What would happen if we all stopped tipping?
The last time we talked about tipping, most viewed the practice as a necessary evil that protects downtrodden workers from their gouging employers. Not that Canadian workers are as badly off as some.
In the US, a server may make only $2-$3 hourly ($2.13 is the federal minimum hourly wage for tipped workers) whereas in Canada the minimum wage for servers is around $9, depending on where you live.
But, let's face it, nobody would work in a bar or a restaurant for that kind of money alone, although they gladly do so elsewhere.
In no place other than America are people paid $1 as a standard "thanks" for delicately removing the top off of a glass bottle or pulling a pint, explains one ex-bartender.
The problem: The more we tip, the less servers are paid. The less they're paid, the more we are pressured to tip. The solution: Companies should be forced to pay employees reasonable wages. How do we get there? By tipping less, although that's going to be tough on workers in the short term.
But now is the time to fight back, argues The Chuck Foxtrot Page.

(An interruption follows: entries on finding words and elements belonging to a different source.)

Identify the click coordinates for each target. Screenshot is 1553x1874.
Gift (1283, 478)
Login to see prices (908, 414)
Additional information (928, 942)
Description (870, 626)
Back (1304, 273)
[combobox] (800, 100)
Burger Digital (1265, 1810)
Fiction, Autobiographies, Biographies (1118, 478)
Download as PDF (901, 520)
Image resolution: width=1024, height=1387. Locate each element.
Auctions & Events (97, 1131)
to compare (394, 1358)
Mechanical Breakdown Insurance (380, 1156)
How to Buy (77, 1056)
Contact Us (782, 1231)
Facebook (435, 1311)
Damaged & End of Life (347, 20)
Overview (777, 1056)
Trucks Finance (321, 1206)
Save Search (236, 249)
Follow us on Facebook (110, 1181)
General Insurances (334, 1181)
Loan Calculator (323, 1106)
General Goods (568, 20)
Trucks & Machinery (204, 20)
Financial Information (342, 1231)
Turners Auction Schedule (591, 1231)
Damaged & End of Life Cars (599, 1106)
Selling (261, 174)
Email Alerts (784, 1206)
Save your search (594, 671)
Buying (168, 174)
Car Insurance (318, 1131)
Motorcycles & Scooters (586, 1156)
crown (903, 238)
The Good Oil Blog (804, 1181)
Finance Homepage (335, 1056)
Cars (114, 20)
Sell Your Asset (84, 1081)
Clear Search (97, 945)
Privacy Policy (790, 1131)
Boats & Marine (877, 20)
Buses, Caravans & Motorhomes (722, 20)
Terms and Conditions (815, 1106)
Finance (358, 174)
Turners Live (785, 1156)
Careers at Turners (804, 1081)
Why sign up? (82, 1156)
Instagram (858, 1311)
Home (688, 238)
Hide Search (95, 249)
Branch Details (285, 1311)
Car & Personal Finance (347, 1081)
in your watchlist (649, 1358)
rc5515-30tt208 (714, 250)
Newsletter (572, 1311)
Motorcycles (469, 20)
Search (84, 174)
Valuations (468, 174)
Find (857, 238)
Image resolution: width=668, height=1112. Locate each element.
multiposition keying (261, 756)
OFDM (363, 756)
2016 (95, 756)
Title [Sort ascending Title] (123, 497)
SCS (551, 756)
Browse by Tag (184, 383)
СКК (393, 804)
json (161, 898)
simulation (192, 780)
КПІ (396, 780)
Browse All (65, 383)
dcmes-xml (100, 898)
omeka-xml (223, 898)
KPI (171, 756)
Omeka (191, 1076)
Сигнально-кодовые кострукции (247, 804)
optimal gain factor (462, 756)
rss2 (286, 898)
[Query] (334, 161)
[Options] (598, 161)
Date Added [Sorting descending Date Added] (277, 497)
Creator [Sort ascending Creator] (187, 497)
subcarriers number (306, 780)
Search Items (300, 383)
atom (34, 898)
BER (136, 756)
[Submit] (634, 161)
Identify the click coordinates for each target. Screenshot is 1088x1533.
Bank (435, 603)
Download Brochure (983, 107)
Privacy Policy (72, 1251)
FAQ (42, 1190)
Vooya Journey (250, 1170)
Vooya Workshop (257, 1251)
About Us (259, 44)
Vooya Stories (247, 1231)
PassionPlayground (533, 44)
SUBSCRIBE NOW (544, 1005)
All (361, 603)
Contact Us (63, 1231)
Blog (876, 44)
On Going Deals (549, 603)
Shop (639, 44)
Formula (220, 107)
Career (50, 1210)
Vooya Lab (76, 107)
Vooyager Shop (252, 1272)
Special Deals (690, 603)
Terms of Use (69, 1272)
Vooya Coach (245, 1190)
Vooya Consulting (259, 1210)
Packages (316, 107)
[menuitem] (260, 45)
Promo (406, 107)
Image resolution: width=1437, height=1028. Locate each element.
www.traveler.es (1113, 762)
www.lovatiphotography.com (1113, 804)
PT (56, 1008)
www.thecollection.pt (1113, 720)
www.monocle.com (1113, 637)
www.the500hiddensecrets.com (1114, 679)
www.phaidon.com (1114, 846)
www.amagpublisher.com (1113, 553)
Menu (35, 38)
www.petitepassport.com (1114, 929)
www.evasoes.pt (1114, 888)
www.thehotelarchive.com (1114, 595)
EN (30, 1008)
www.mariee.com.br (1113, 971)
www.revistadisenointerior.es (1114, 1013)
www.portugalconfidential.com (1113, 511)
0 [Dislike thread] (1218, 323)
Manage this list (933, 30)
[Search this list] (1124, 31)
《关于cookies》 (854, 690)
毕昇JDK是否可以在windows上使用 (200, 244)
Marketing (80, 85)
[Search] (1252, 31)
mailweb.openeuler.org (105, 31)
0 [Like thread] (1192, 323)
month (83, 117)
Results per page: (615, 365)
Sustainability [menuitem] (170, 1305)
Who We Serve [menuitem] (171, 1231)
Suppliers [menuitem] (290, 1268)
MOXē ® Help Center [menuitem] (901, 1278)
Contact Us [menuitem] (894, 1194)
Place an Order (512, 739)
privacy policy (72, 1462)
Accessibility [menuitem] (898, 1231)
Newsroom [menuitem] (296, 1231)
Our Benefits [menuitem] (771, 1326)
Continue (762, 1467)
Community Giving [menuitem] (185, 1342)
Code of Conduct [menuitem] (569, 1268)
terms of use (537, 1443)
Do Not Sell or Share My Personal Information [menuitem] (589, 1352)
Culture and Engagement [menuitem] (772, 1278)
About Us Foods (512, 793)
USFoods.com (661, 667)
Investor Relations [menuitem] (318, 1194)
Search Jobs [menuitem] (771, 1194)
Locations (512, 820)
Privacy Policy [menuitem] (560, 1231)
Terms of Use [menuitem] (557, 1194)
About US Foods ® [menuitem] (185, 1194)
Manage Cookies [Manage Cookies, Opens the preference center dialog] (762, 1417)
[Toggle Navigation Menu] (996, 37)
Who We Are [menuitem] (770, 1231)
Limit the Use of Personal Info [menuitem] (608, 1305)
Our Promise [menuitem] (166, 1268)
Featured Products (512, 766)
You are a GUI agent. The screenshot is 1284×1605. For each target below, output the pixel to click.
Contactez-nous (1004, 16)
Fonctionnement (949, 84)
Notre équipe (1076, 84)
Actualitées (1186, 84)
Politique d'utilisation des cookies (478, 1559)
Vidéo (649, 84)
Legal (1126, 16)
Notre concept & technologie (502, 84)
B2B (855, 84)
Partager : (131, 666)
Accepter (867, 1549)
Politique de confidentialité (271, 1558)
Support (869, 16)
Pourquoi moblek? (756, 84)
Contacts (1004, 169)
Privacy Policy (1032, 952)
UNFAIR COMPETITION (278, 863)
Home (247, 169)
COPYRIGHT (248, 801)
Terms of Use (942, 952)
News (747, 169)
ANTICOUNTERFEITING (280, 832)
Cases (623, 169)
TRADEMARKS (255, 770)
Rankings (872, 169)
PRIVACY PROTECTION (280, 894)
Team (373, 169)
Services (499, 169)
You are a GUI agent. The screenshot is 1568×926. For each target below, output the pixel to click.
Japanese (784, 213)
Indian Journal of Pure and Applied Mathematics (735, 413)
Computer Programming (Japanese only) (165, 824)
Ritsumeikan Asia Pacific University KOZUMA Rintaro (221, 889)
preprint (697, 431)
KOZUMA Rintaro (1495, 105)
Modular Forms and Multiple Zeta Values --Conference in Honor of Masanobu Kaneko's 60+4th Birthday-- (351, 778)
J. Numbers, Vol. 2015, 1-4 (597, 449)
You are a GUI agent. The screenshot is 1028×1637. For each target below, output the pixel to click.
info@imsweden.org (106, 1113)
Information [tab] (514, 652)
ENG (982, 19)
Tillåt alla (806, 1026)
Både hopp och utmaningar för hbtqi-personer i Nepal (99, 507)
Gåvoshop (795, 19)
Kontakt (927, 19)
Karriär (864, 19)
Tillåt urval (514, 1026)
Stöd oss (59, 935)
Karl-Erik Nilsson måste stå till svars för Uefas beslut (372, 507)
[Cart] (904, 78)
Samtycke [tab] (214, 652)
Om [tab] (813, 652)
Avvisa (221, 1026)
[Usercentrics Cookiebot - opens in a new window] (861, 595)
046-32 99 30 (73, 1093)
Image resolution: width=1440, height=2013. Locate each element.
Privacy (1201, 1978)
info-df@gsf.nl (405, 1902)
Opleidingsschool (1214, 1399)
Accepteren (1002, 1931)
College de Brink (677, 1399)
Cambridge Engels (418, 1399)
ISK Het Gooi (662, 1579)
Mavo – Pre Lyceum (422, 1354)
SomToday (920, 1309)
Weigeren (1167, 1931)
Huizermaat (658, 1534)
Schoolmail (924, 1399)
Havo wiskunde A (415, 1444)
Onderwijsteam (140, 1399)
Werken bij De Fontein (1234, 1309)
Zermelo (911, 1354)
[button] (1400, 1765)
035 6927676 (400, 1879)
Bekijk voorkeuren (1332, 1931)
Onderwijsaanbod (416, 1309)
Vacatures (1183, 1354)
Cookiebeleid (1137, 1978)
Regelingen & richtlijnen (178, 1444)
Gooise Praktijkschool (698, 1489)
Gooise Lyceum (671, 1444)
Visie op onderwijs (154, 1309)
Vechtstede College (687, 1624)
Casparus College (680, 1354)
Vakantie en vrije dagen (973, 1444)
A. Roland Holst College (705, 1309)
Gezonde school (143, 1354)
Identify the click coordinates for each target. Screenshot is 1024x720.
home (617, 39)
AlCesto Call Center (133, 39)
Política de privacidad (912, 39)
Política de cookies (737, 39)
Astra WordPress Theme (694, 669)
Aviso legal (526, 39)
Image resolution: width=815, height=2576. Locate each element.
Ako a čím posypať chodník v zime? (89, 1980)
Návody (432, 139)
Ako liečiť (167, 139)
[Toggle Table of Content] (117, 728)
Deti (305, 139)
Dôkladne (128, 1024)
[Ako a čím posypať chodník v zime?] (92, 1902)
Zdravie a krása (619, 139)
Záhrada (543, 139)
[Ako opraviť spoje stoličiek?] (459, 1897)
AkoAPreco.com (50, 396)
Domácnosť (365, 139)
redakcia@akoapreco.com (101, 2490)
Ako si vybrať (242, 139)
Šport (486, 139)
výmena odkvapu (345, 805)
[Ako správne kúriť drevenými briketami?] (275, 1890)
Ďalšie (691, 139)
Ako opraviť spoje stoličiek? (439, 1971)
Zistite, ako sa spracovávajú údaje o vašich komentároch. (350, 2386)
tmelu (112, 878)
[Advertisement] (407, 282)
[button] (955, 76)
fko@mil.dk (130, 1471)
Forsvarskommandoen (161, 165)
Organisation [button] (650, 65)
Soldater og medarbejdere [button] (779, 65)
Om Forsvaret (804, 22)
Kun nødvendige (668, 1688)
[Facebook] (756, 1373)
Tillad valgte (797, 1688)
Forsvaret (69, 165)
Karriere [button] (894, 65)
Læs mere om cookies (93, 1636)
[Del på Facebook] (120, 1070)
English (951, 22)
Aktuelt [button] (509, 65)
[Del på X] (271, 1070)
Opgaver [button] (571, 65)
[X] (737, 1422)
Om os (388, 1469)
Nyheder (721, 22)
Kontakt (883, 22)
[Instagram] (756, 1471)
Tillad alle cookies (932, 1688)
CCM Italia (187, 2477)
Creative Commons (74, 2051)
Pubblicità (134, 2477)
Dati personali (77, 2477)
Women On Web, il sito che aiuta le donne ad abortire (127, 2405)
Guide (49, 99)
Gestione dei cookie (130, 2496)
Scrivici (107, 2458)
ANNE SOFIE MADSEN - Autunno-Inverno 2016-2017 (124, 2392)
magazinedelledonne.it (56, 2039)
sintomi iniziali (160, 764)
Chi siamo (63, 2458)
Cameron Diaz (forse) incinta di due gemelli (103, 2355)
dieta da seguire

"Tipping is supposed to be the prerogative of the paying patron. It was meant to give you, the patron, two means of veto power: One, the satisfaction of rewarding the server with something they don’t have to forward to their bosses, and; two, a veto in case the meal or the service is objectionable. Mandatory tipping takes both of those rights away from you."
What do you think? Would you join an anti-tipping movement? Or have you done so already?